(Information supplied begins)

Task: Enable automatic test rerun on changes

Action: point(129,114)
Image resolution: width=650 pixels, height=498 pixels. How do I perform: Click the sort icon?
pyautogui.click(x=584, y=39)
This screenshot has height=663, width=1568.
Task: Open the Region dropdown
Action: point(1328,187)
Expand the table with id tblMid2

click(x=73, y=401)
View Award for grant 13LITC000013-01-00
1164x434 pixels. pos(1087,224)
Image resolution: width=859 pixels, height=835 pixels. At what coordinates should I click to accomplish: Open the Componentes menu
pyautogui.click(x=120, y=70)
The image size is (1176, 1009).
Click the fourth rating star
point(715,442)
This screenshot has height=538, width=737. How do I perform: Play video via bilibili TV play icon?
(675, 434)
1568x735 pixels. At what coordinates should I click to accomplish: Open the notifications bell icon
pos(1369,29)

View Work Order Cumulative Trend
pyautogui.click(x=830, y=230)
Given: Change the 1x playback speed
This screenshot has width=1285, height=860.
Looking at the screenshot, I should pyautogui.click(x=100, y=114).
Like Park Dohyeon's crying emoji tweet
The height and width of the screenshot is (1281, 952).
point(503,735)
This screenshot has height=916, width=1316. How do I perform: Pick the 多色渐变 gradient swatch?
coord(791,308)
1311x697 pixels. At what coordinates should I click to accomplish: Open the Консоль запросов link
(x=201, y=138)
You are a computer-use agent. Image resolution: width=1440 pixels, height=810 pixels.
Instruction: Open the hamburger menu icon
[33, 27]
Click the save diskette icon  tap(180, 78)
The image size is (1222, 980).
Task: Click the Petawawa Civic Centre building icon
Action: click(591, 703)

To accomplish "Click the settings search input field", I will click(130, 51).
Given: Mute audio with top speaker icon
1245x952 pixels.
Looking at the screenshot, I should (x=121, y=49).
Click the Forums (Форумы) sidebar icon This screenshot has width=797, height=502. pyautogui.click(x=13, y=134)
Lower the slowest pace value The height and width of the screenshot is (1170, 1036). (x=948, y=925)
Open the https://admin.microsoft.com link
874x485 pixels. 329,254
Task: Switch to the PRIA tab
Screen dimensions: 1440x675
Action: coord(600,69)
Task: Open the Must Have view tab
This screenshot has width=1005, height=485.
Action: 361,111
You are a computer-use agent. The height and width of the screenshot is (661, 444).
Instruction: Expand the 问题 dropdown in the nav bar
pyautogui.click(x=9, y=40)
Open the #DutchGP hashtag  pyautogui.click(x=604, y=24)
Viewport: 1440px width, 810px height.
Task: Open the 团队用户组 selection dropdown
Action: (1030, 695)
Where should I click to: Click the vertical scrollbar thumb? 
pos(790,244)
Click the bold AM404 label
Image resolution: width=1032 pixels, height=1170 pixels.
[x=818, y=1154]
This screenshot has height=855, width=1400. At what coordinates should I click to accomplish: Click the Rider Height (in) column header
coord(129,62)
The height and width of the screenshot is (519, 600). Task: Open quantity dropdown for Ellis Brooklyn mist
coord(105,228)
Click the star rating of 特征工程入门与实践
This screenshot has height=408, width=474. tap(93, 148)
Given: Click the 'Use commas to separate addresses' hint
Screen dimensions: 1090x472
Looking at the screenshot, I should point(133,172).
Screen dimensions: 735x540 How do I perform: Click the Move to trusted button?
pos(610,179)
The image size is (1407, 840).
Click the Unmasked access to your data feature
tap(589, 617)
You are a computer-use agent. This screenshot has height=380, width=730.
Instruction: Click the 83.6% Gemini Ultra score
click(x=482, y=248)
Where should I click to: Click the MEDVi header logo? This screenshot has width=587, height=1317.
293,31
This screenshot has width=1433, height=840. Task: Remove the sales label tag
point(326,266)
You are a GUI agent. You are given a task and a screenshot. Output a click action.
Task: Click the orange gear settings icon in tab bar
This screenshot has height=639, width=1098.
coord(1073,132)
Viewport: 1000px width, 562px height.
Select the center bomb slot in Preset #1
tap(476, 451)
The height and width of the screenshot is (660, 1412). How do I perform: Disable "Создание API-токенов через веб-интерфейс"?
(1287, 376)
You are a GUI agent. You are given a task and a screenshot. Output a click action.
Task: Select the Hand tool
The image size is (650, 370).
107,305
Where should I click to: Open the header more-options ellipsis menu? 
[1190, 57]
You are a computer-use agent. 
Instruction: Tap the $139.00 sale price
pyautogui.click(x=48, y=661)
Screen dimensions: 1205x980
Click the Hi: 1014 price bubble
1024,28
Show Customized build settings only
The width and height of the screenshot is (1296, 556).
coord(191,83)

(Information supplied ends)

> Task prompt
Copy out the whole listing exactly; please set it all down.

> Answer space
Task: Enable automatic test rerun on changes

Action: point(129,114)
Image resolution: width=650 pixels, height=498 pixels. How do I perform: Click the sort icon?
pyautogui.click(x=584, y=39)
This screenshot has height=663, width=1568.
Task: Open the Region dropdown
Action: point(1328,187)
Expand the table with id tblMid2

click(x=73, y=401)
View Award for grant 13LITC000013-01-00
1164x434 pixels. pos(1087,224)
Image resolution: width=859 pixels, height=835 pixels. At what coordinates should I click to accomplish: Open the Componentes menu
pyautogui.click(x=120, y=70)
The image size is (1176, 1009).
Click the fourth rating star
point(715,442)
This screenshot has height=538, width=737. How do I perform: Play video via bilibili TV play icon?
(675, 434)
1568x735 pixels. At what coordinates should I click to accomplish: Open the notifications bell icon
pos(1369,29)

View Work Order Cumulative Trend
pyautogui.click(x=830, y=230)
Given: Change the 1x playback speed
This screenshot has width=1285, height=860.
Looking at the screenshot, I should pyautogui.click(x=100, y=114).
Like Park Dohyeon's crying emoji tweet
The height and width of the screenshot is (1281, 952).
point(503,735)
This screenshot has height=916, width=1316. How do I perform: Pick the 多色渐变 gradient swatch?
coord(791,308)
1311x697 pixels. At what coordinates should I click to accomplish: Open the Консоль запросов link
(x=201, y=138)
You are a computer-use agent. Image resolution: width=1440 pixels, height=810 pixels.
Instruction: Open the hamburger menu icon
[33, 27]
Click the save diskette icon  tap(180, 78)
The image size is (1222, 980).
Task: Click the Petawawa Civic Centre building icon
Action: click(591, 703)

To accomplish "Click the settings search input field", I will click(130, 51).
Given: Mute audio with top speaker icon
1245x952 pixels.
Looking at the screenshot, I should (x=121, y=49).
Click the Forums (Форумы) sidebar icon This screenshot has width=797, height=502. pyautogui.click(x=13, y=134)
Lower the slowest pace value The height and width of the screenshot is (1170, 1036). (x=948, y=925)
Open the https://admin.microsoft.com link
874x485 pixels. 329,254
Task: Switch to the PRIA tab
Screen dimensions: 1440x675
Action: coord(600,69)
Task: Open the Must Have view tab
This screenshot has width=1005, height=485.
Action: 361,111
You are a computer-use agent. The height and width of the screenshot is (661, 444).
Instruction: Expand the 问题 dropdown in the nav bar
pyautogui.click(x=9, y=40)
Open the #DutchGP hashtag  pyautogui.click(x=604, y=24)
Viewport: 1440px width, 810px height.
Task: Open the 团队用户组 selection dropdown
Action: (1030, 695)
Where should I click to: Click the vertical scrollbar thumb? 
pos(790,244)
Click the bold AM404 label
Image resolution: width=1032 pixels, height=1170 pixels.
[x=818, y=1154]
This screenshot has height=855, width=1400. At what coordinates should I click to accomplish: Click the Rider Height (in) column header
coord(129,62)
The height and width of the screenshot is (519, 600). Task: Open quantity dropdown for Ellis Brooklyn mist
coord(105,228)
Click the star rating of 特征工程入门与实践
This screenshot has height=408, width=474. tap(93, 148)
Given: Click the 'Use commas to separate addresses' hint
Screen dimensions: 1090x472
Looking at the screenshot, I should point(133,172).
Screen dimensions: 735x540 How do I perform: Click the Move to trusted button?
pos(610,179)
The image size is (1407, 840).
Click the Unmasked access to your data feature
tap(589, 617)
You are a computer-use agent. This screenshot has height=380, width=730.
Instruction: Click the 83.6% Gemini Ultra score
click(x=482, y=248)
Where should I click to: Click the MEDVi header logo? This screenshot has width=587, height=1317.
293,31
This screenshot has width=1433, height=840. Task: Remove the sales label tag
point(326,266)
You are a GUI agent. You are given a task and a screenshot. Output a click action.
Task: Click the orange gear settings icon in tab bar
This screenshot has height=639, width=1098.
coord(1073,132)
Viewport: 1000px width, 562px height.
Select the center bomb slot in Preset #1
tap(476, 451)
The height and width of the screenshot is (660, 1412). How do I perform: Disable "Создание API-токенов через веб-интерфейс"?
(1287, 376)
You are a GUI agent. You are given a task and a screenshot. Output a click action.
Task: Select the Hand tool
The image size is (650, 370).
107,305
Where should I click to: Open the header more-options ellipsis menu? 
[1190, 57]
You are a computer-use agent. 
Instruction: Tap the $139.00 sale price
pyautogui.click(x=48, y=661)
Screen dimensions: 1205x980
Click the Hi: 1014 price bubble
1024,28
Show Customized build settings only
The width and height of the screenshot is (1296, 556).
coord(191,83)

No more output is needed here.